После того, как армия Манштейна потерпела поражение под Сталинградом и начала отступать, в один из дней, рано утром к нему в “сельсовет” пришли три молодых парня, одетых в полушубки, и сказали:
– Староста, нам надо проехать с тобою от гребли вдоль аэродрома и посмотреть, что там делается.
– Я посмотрел на них, - рассказывал мне “староста”, - и сказал себе: “Да это же наши разведчики, ай да молодцы!” Спрашивать их ни о чём не стал, а сказал: «Раз вам надо, - поехали, проедем там, где надо, посмотрите!» На линейке, запряженной парой лучших лошадей, сам за кучера, поехал с ними по Низовой улице на западную окраину села к гребле, а от неё по дороге вдоль аэродрома к элеватору. У лесополосы перед элеватором они поблагодарили “старосту”, сошли и скрылись в лесополосе. Якуба возвратился в “сельсовет”.
В тот же день колхозники Шпак и Кобзарь сказали ему, что вчера вечером они встретили этих парней, узнали, что им требуется, и предложили вариант выполнения задания.
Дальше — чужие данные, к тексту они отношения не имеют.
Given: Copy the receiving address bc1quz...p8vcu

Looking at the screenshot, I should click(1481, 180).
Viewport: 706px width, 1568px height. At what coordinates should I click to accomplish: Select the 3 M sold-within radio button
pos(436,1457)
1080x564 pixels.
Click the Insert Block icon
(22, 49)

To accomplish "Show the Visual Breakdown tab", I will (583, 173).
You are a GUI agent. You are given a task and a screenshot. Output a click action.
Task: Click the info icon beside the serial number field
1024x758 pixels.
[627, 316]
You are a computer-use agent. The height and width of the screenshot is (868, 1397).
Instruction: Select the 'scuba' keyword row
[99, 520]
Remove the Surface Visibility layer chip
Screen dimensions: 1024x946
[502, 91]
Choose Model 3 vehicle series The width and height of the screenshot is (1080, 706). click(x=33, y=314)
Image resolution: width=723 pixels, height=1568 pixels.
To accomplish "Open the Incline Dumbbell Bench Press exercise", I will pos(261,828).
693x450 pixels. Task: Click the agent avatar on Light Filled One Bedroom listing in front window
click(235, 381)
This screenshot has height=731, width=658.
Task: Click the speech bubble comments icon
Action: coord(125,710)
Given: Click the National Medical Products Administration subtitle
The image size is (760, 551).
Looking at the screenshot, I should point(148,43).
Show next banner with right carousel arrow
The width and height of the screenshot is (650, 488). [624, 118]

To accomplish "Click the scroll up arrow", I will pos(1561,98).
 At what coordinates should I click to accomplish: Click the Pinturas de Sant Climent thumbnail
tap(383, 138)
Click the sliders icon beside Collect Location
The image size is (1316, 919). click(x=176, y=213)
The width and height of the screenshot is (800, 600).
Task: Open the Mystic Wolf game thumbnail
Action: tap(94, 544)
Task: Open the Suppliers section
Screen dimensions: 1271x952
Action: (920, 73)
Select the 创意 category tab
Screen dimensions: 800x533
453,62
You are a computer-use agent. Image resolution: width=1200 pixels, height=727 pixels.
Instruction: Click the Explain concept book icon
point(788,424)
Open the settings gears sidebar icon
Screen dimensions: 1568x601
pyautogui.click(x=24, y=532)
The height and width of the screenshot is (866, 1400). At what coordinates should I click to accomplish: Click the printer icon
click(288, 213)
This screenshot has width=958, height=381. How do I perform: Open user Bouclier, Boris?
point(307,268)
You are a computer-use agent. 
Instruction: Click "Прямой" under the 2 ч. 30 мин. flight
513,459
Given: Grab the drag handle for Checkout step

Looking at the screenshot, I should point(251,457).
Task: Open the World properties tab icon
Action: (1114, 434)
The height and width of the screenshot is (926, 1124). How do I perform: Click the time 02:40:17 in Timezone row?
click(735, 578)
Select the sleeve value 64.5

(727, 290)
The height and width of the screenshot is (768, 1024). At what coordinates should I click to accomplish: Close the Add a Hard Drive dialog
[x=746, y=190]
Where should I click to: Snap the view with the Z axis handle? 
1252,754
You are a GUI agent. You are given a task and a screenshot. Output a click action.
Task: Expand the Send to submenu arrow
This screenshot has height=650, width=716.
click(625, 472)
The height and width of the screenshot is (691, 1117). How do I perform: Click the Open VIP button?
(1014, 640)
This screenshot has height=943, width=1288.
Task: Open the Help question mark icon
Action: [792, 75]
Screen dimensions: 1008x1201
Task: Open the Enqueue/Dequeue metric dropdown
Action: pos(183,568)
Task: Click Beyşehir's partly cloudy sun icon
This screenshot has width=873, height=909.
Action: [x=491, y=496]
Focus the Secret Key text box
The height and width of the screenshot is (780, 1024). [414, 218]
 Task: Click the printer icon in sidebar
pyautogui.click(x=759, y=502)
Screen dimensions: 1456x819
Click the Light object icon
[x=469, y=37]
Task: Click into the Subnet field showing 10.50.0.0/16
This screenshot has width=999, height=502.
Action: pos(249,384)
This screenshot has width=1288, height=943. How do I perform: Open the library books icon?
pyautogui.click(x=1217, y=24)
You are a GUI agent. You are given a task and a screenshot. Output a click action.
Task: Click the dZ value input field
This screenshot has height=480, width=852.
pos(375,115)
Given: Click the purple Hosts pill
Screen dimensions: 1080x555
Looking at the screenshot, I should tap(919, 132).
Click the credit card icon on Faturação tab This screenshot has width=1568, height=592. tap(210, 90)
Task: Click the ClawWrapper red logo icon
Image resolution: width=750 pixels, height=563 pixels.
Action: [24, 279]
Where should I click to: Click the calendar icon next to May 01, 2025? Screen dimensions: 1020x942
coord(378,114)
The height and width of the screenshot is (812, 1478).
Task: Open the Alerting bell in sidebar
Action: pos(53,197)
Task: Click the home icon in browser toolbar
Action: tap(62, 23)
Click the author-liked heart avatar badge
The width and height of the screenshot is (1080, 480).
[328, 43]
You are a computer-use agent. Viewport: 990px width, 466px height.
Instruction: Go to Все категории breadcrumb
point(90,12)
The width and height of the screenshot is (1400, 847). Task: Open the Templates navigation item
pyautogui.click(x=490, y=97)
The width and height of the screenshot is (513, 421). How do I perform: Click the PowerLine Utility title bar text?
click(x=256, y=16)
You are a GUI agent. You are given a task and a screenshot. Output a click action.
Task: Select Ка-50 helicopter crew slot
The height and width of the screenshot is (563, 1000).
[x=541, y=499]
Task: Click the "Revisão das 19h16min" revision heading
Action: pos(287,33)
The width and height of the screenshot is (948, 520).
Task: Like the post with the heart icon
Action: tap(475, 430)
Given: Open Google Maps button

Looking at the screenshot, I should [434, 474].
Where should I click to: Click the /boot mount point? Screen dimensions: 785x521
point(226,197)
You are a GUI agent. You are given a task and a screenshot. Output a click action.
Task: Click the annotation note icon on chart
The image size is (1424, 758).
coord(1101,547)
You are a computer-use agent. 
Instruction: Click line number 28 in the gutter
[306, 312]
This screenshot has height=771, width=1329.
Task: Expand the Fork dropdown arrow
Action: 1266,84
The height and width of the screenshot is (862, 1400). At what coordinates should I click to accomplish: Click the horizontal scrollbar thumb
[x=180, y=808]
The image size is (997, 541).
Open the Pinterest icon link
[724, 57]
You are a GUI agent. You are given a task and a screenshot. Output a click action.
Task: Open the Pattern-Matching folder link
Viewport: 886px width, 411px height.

Сегодня утром привели их в “сельсовет” к нему, а сами удалились: знали, что он не откажет.
Через два дня аэродром фашистов в Сальске рано утром бомбила наша авиация. Уничтожили на стоянках свыше 90 самолетов.
В середине лета 1942 года оккупанты приказали собрать крупный рогатый скот в селе Воронцово-Николаевском и перегнать его в Ростов-на-Дону для отправки в Германию. “Староста” приказание выполнил: скот собрал, назначил колхозников перегонять его в Ростов и там сдать. Доложил оккупантам. Сопровождающим дал указание скот в Ростов не гнать, а пасти его в степи, перегоняя с места на место, от хутора к хутору вокруг села Воронцово-Николаевского. Сопровождающих снабдил периодически обновляемыми соответствующими документами. На зимовку скот оставили на хуторах. Так сберегли скот до прихода наших.
На мой вопрос: “Как он - Полный Георгиевский кавалер, человек безусловно отважный и мужественный, чувствовал себя в такой должности?” - товарищ Якуба ответил:
“Тогда я был молодой, отчаянный. В открытом бою с врагами было легче, вот и стал Полным Георгиевским кавалером. А быть старостой у немцев 6 месяцев, показывать свое усердие в службе им было тяжело: я каждый день и ночь ждал, что сейчас появятся гестаповцы, заберут, повесят: ведь в среде наших людей были и сволочи, что тянулись к фашистам, служили им верой и правдой. Ко мне каждый день шли люди: одни за помощью, другие - с доносами, среди тех и других могли быть посланные гестапо сволочи.
Если бы немцы продержались в Сальске больше - меня разоблачили бы и повесили. Один раз чуть не погорел: на первый раз поверили тому, что я допустил ошибку, ограничились поркой. Вообще жаль, что в Сальске отсутствовало хорошо организованное подполье, можно было бы делать большие дела. Об эвакуации позаботились вовремя, а об организации подполья не подумали. Я действовал один со своими колхозниками-дружками. Делали, что могли,” - так сказал бывший “немецкий староста” села Воронцово-Николаевского Якуба Иван Петрович.